After deployment is complete, click "Go to resource" to navigate to your new search service. We will need some information about your search service to fill in the "Azure Search variables" section in the SetupAzureCognitiveSearchService.ipynb notebook, which is in the AzureCognitiveSearchService directory. Open the notebook for details on how to do this and copy those values into the first code cell, but don't run the notebook yet (you will need to create an Azure storage account and update skillset.json first).
Next, you will need to create an Azure storage account and upload the COVID-19 data set. The data set can be downloaded from https://www.semanticscholar.org/cord19/download. There are two different sections to download: the metadata and document parses. Then, back on the Azure portal, you can create a new Azure storage account at https://portal.azure.com/#create/Microsoft.StorageAccount. Use the same subscription, resource group, and location that you did for the Azure search service. Choose your own unique storage account name (it must be lowercase letters and numbers only). You can change the replication to LRS. You can use the defaults for everything else, and then create the storage. Once it has been deployed, update the blob_connection_string variable in the SetupAzureCognitiveSearchService.ipynb notebook. Then create a container in your blob storage called "covid19". Inside of that container, create a folder called "json" and upload the document parses data there. Then create a folder called "metadata" in the same blob container, and upload the metadata.csv file to that folder. Finally, create another container in your blob storage account called "knowledgeStore". After you have created it, note down the connection string to that container for later.
Before running the notebook, you will also need to change the 4 TODOs in the skillset.json (which is also located in the AzureCognitiveSearchService folder). Open skillset.json, search for "TODO", and replace each instance with the following:
- Name concatenation custom skill URI: this value should be "https://" plus the value from the "Get Function Url" for the Concatenation function that you noted down earlier
- Invoke TA Health Extraction custom skill URI: this value should be "https://" plus the value from the "Get Function Url" for the InvokeHealthEntityExtraction function that you noted down earlier
- Cognitive Services key: create a new Cognitive Services key in the Azure portal using the same subscription, location, and resource group that you did for your Azure search service. Click "Create" and after the resource is ready, click it. Click "Keys and Endpoint" in the left-hand sidebar. Copy the Key 1 value into this TODO.

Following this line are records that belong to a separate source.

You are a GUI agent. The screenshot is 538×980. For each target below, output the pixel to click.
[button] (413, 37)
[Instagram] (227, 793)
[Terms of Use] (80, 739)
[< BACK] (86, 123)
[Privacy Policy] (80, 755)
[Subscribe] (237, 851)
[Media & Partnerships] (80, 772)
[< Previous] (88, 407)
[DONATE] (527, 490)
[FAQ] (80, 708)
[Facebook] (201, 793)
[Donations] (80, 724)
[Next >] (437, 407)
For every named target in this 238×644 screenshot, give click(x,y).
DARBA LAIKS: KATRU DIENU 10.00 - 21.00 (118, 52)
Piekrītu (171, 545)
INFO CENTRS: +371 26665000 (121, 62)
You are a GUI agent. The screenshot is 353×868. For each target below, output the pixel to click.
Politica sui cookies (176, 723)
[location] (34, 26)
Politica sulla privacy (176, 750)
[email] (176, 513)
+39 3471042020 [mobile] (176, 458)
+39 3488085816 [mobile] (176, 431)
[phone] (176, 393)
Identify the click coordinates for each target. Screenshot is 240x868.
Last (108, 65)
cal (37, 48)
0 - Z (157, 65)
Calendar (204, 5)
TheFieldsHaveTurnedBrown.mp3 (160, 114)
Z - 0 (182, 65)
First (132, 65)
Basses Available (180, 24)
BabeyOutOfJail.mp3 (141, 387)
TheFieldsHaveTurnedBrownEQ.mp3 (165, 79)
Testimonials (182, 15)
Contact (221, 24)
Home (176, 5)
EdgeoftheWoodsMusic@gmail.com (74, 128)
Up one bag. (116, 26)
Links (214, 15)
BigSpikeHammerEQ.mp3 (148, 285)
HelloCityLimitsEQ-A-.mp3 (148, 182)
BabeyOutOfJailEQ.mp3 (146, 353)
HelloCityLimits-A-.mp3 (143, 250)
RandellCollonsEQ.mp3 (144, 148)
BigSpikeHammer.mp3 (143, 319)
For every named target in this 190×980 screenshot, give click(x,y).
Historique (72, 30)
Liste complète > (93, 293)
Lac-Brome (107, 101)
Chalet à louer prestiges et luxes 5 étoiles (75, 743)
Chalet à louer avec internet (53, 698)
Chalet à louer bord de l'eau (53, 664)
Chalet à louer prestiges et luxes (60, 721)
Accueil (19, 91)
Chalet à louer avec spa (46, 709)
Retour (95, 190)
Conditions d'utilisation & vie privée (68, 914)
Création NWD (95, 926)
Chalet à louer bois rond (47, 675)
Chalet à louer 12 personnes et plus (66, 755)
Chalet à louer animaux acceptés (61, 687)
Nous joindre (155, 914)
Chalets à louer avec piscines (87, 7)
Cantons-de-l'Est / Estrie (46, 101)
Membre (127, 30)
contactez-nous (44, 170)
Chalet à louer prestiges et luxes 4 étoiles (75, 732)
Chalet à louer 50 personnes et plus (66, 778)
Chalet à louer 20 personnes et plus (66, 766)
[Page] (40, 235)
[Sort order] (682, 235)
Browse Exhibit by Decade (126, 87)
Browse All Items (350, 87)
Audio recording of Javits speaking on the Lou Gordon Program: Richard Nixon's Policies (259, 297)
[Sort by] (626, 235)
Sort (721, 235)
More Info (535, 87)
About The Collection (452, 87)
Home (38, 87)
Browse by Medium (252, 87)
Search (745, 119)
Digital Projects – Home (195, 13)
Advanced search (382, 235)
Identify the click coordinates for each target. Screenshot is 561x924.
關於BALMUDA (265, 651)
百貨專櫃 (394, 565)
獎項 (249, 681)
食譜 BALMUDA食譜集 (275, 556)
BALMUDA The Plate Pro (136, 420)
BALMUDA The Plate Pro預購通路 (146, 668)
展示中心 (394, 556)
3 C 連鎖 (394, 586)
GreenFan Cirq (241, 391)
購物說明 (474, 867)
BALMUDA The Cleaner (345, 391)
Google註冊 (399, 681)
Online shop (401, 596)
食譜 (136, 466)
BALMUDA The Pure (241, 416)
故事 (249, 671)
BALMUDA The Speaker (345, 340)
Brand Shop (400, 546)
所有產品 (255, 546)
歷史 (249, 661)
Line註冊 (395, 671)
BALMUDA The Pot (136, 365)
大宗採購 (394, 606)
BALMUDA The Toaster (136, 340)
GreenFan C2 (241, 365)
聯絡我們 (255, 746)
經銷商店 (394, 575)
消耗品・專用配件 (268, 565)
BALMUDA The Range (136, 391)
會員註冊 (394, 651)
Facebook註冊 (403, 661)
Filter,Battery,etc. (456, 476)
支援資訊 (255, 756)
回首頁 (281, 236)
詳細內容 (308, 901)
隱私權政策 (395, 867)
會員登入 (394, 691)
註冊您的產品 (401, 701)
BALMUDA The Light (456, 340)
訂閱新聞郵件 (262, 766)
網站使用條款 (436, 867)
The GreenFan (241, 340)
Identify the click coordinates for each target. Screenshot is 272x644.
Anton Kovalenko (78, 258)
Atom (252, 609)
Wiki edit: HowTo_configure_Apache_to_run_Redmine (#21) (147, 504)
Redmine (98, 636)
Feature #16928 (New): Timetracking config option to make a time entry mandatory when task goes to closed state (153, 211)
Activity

- Knowledge Store connection string: use the value that you noted down earlier of the connection string to the knowledgeStore container in your Azure blob storage. It should be of the format "DefaultEndpointsProtocol=https;AccountName=YourValueHere;AccountKey=YourValueHere;EndpointSuffix=core.windows.net".
Finally, you are all set to go into the SetupAzureCognitiveSearchService.ipynb notebook and run it. This notebook will call REST endpoints on the search service that you have deployed in Azure to setup the search data sources, index, indexers, and skillset.